A series of new experiments have unveiled the mystery of the “E-Prime layer” of the Earth, a layer that has not been mentioned in mainstream literature and appears to have formed quite late.
According to Live Science, this is a mysterious crystalline layer surrounding the Earth’s core. It began to come to light from a 1990 study, but no one could explain it.
The basic model of the Earth consists of the crust, upper mantle, lower mantle, outer core, and inner core. The E-Prime layer, also known as E’, lies between the lower mantle and the outer core of the planet, measuring just over 100 km in thickness.
Internal structure of the Earth – (Photo: ASU).
Previously, scientists believed that the E’ layer was formed from ancient iron-rich magma, with some hypotheses suggesting it was due to materials leaking from the interior, or remnants of a planet or protoplanet that once collided with the Earth.
Recent research published in the journal Nature Geoscience indicates that the E’ layer may have formed through both of the previously mentioned pathways.
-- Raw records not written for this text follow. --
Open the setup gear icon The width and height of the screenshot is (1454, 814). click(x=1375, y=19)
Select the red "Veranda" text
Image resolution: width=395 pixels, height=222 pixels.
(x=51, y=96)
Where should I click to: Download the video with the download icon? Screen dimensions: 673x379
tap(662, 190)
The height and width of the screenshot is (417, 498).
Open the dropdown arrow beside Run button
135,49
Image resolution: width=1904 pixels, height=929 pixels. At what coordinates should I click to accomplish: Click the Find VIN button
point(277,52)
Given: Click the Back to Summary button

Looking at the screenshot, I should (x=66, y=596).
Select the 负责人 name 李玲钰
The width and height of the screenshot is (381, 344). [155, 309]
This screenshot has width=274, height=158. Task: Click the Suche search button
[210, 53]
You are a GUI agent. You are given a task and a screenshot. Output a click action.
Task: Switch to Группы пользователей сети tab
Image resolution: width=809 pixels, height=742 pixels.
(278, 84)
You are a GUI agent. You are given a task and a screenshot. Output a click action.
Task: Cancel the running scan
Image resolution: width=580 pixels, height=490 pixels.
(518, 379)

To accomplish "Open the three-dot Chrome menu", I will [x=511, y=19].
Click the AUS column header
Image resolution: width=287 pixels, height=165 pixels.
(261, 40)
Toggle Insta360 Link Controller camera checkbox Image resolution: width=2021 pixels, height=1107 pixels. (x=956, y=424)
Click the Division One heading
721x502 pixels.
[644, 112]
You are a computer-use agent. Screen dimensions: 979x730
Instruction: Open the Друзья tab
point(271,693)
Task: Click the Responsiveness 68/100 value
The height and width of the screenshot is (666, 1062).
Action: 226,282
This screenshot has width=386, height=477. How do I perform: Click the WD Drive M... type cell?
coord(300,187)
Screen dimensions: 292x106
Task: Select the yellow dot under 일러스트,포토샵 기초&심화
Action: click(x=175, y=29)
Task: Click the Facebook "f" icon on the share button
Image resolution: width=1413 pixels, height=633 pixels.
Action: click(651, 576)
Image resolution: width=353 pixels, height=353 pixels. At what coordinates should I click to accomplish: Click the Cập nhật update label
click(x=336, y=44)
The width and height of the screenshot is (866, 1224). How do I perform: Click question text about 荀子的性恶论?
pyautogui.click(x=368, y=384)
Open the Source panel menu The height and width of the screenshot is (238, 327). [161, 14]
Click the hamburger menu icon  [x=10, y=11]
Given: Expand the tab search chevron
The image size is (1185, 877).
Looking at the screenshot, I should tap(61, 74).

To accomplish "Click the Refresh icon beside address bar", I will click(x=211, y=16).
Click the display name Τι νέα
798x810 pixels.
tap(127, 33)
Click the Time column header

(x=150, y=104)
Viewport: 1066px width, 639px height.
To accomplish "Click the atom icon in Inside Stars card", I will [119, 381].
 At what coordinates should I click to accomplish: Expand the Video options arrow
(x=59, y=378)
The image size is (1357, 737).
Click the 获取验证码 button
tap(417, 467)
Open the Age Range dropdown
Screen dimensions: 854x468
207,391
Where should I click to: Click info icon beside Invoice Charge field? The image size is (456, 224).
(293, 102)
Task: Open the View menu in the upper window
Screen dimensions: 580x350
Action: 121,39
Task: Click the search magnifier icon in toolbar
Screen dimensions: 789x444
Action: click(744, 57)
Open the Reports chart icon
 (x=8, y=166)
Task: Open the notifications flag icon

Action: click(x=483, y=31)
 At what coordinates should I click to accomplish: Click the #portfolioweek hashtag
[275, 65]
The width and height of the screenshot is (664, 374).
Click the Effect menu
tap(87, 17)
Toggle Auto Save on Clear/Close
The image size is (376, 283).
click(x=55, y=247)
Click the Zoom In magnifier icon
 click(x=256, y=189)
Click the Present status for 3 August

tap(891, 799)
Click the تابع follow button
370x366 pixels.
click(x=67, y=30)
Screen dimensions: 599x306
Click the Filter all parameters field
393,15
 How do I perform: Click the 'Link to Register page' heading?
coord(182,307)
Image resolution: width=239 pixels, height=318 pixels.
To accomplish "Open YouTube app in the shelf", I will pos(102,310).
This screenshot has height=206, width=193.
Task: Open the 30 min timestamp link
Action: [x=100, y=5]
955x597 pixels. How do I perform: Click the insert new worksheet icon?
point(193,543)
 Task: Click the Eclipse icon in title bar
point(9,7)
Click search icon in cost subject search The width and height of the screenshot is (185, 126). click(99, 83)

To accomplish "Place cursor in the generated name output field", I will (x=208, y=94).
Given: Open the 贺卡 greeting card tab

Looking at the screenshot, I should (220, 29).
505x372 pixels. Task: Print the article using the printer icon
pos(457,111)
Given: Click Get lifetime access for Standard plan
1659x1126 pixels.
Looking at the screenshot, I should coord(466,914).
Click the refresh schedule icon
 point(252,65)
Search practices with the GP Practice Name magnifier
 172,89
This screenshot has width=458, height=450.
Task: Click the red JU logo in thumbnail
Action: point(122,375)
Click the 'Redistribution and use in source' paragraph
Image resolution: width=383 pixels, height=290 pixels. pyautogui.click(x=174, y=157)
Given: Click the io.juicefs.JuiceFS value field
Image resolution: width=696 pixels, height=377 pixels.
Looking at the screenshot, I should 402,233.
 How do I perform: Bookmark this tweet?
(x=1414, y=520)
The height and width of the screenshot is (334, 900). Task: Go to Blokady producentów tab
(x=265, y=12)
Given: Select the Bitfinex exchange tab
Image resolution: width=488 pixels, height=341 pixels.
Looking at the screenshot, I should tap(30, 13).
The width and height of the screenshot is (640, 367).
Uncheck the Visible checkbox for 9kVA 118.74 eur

One possibility is leakage, but it is leakage from the outside in, as surface water gradually seeps down to the core-mantle boundary over time, influenced by tectonic processes.
This layer of water reacted with the metallic surface of the outer core, thereby creating a new layer for the Earth.
A series of experiments based on known properties of the Earth demonstrated this, replicating how water could react with the outer core under the extreme pressures of that deep region.
Hydrogen from the water has replaced silica in the liquid metal at the surface of the outer core, pushing silica out in crystalline form, resulting in a layer that is particularly rich in hydrogen and poor in silica.
Scientists also estimate that this layer has taken 1 billion years to reach its current thickness.
“For many years, it was believed that the material exchange between the mantle and crust was minimal, but these discoveries indicate a much more dynamic and significant interaction,” concluded Dr. Dan Shim, a geologist from Arizona State University (ASU), co-author of the study.